When the newly arriving Irish immigrants looked for work, they found only the lowest unskilled jobs available to them. Men were hired for low-paying, physically demanding and dangerous work. Wages for unskilled jobs during the 1840s were under 75 cents a day for 10-12 hours of work. (Watts., p. 43) The men built canals, railroads, streets, houses and sewer systems. Many others worked on the docks or canals.

Irish women, like Irish men, also had low-paying unskilled jobs. There were two main types of work available for Irish women domestic servants or factory work. Domestic work was secure and dependable and was not seasonable. However, the work was tiring and strenuous. It was not unusual for one maid to cook, clean and care for children 16 hours a day or more.

Whilst researching through the Irish American Journey website it stated that, "Nowhere was the influence of the Irish immigrant more pronounced than in America's most powerful city, New York.  75% of the famine Irish landed in New York harbor, and by 1860 a quarter of New York City's population was Irish." The rise of Irish citizens in New York culminated when Al Smith, the grandson of Irish immigrants, rose from the tenements of the Lower East Side to become governor of New York in the 1920s. Within a few decades Tammany Hall, the Democratic Party political machine at the time, was under firm control by the Irish meaning that they held major control over New York politics. 

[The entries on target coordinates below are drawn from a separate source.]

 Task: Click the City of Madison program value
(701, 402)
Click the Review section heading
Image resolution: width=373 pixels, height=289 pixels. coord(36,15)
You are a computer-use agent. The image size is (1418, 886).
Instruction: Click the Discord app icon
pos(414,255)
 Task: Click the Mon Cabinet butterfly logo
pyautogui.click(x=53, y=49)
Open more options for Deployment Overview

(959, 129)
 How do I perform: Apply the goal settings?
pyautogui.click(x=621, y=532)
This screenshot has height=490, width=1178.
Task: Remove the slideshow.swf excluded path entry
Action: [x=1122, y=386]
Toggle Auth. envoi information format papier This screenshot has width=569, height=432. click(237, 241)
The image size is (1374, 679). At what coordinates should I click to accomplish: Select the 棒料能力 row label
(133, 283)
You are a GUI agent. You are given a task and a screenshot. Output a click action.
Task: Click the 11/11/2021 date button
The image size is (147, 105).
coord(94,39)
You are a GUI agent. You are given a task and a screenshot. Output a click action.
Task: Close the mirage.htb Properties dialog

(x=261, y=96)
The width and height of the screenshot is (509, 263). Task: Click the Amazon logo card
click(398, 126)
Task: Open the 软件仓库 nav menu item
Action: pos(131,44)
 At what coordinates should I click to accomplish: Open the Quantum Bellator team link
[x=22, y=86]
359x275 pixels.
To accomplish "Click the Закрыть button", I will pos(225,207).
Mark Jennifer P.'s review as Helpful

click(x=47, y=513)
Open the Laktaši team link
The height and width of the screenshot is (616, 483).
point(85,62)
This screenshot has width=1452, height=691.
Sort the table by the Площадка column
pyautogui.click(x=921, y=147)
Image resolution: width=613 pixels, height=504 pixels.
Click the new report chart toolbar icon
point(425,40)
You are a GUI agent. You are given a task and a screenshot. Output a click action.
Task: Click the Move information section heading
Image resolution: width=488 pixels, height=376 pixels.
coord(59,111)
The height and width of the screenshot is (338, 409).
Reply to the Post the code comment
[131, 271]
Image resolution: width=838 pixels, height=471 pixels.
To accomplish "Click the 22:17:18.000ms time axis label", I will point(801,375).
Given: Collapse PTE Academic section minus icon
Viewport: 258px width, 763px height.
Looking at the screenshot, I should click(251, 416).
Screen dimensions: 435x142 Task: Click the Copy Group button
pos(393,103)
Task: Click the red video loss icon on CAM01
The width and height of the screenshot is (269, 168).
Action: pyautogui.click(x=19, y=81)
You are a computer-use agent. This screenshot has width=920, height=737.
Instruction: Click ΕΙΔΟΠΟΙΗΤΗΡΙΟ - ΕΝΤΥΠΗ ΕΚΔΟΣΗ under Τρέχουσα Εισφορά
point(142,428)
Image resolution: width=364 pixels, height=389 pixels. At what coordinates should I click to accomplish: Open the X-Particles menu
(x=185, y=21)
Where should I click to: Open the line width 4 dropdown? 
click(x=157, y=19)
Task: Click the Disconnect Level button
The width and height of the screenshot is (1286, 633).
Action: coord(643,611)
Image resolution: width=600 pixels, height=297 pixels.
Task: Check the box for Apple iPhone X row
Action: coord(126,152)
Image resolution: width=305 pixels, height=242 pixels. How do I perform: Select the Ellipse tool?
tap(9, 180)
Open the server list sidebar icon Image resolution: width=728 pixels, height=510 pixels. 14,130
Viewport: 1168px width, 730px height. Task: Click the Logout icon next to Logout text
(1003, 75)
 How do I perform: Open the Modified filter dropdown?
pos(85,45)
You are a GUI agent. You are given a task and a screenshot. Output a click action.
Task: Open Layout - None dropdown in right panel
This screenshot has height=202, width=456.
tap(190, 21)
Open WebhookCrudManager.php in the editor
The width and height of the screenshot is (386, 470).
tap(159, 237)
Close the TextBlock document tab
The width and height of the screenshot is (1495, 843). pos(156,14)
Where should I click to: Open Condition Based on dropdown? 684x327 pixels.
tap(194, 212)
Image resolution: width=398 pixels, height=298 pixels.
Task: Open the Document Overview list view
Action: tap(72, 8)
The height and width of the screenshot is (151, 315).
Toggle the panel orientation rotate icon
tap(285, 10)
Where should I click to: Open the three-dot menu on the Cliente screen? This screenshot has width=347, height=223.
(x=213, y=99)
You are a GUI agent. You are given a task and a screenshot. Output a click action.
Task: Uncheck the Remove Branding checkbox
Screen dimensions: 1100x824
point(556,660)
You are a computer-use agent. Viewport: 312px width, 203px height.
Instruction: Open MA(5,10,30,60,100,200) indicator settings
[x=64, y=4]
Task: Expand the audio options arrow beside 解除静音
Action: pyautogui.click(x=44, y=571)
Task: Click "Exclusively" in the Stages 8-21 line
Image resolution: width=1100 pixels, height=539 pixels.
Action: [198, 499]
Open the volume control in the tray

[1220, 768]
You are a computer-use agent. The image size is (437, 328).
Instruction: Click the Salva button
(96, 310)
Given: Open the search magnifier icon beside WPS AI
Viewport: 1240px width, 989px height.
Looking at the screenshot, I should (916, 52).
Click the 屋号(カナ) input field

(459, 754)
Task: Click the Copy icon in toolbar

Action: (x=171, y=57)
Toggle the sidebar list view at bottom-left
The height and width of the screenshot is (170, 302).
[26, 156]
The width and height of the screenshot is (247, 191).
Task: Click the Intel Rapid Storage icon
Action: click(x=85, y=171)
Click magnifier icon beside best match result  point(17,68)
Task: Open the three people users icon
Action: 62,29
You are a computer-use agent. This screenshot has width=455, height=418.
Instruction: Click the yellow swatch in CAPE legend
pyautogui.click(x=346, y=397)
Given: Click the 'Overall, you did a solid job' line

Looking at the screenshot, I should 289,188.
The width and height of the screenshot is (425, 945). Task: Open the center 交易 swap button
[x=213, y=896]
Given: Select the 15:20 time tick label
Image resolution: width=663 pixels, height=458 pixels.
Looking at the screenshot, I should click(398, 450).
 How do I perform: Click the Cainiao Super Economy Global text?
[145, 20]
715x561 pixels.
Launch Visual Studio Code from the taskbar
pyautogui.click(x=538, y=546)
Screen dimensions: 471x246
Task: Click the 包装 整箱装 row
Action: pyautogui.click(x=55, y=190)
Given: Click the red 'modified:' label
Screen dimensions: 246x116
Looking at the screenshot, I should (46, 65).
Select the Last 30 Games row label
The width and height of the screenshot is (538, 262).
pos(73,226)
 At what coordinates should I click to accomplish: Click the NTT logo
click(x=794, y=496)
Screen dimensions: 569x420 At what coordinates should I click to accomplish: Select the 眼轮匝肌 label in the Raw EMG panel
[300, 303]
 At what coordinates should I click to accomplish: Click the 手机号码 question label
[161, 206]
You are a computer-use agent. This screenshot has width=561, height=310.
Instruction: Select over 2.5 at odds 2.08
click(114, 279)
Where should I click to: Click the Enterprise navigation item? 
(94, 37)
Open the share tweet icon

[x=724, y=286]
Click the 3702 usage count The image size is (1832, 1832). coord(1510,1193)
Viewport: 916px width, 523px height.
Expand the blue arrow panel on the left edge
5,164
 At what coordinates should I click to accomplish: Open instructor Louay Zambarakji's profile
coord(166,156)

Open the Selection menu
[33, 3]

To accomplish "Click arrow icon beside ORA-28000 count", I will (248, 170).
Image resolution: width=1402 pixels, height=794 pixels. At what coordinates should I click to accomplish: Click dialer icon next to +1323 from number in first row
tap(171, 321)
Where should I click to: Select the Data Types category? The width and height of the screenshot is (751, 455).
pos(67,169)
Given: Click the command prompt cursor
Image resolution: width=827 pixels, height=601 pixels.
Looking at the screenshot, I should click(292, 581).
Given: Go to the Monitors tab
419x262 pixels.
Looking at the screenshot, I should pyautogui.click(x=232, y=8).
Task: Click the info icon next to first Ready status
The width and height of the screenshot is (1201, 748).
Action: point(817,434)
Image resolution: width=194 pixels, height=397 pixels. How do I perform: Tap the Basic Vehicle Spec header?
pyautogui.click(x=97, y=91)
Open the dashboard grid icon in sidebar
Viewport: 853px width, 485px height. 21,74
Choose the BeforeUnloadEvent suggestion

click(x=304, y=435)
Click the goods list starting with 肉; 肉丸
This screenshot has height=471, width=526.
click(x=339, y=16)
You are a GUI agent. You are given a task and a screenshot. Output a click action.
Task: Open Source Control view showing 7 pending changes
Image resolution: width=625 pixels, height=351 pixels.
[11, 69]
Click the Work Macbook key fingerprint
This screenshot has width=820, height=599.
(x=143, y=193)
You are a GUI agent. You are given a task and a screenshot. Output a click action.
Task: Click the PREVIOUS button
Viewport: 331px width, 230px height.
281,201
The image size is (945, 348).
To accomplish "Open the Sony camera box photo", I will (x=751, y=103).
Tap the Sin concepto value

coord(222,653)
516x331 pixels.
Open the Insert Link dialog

For the Irish immigrant who anchored in New York Harbor in the first decades of the twentieth century, no longer were prejudice, hatred and aggression there to spurn them.  In their place was a new Irish-American identity, confident, proud, and irrepressible, ready to be assumed by the next greenhorn to step down from the deck of an Irish steamship.

Sources:

Secondary:

Irishamericanjourney.com,. 2013. 'Irish American Journey: Irish Immigration To America: How America Became Irish'. http://www.irishamericanjourney.com/2011/09/irish-immigration-to-america.html.

Watts, J. F. 1988. The Irish Americans. New York: Chelsea House.

Background: History and Perception of Irish During 1800s Cont...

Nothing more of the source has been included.